McCormack was honored at the 35th annual OTAC conference in Pasadena on October 6.
"I was very honored," said McCormack, who serves on the OTAC executive board. "It makes you feel appreciated for the hard work that you do. We're not paid for the work we do, so it's all done for the greater good."
McCormack meets with state legislators, sometimes bringing his students along, to educate lawmakers about the OT profession and discuss legislation involving autism, older adults, health insurance reimbursement, and healthcare reform.
"We're just making sure OT is on their radar screen," he said.
McCormack is also busy with research, including studies of children with autism. Working with SMU students in the Master of Occupational Therapy Program as his research assistants, McCormack uses neurofeedback training to help increase the children's attention, and improve their behavior and ability to interact with others. The patients play computer games while the researchers measure their brain waves with an electroencephalogram (EEG). Using "operant conditioning," the children receive immediate feedback if they stop paying attention because the game stops immediately.
Five years after starting the research, McCormack said he has found "statistically significant" improvement in many children after 15 weeks of neurofeedback training. The professor also works with older adults in cognitive decline at a skilled nursing facility, incorporating specially designed computer games to increase the neuroplasticity in the patients' brains.

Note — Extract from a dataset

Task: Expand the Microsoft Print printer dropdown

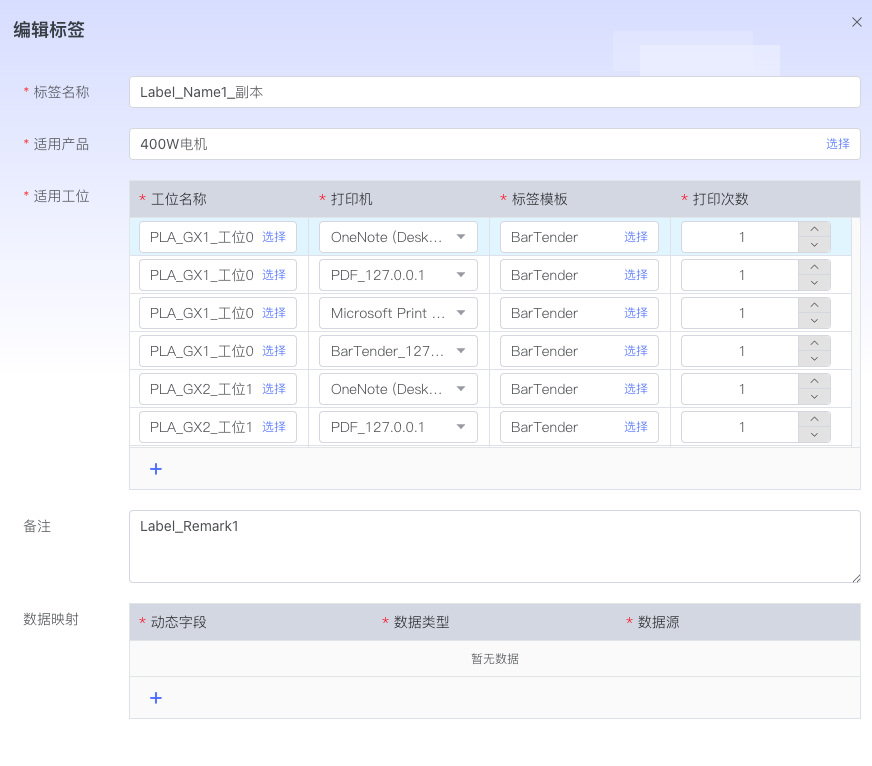Action: pos(461,313)
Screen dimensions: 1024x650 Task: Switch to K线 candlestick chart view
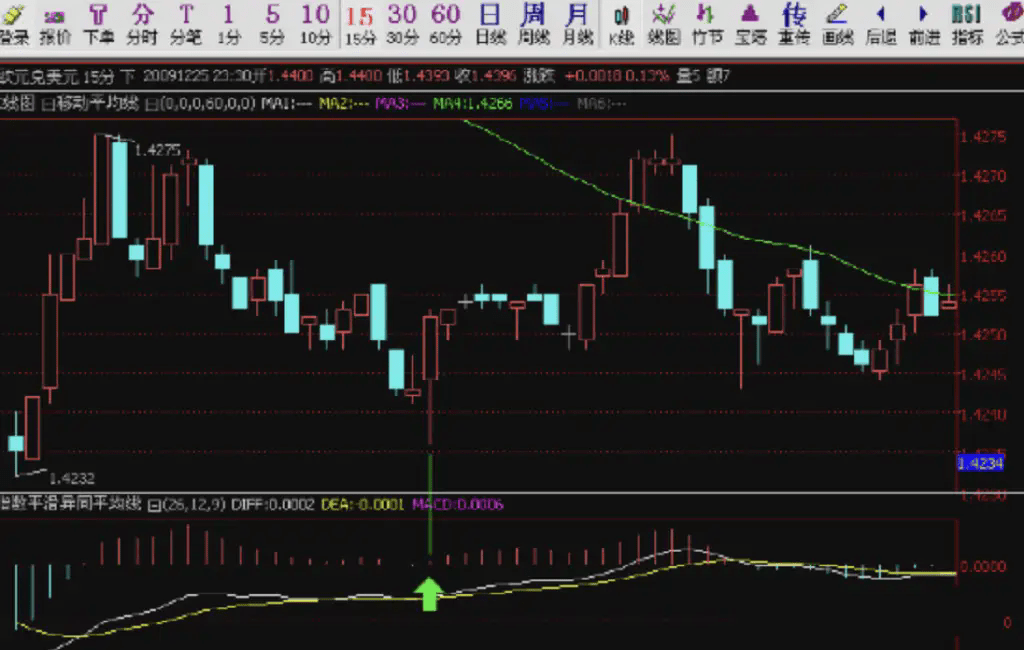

In addition to receiving the award, McCormack and two of his students, Karen Sommers and Morgan Inouye, presented a workshop titled "Occupational Driven Computer Assisted Cognitive Remediation" at the OTAC conference.
McCormack, who started the MOT Program in 1994, left SMU for a few years to teach at the University of Missouri. But he returned to SMU nearly three years ago to help develop a doctoral program for the OT department.
"It's great to be back at Samuel Merritt and I'm looking forward to what we can accomplish over the next few years, and the research we can build," said McCormack.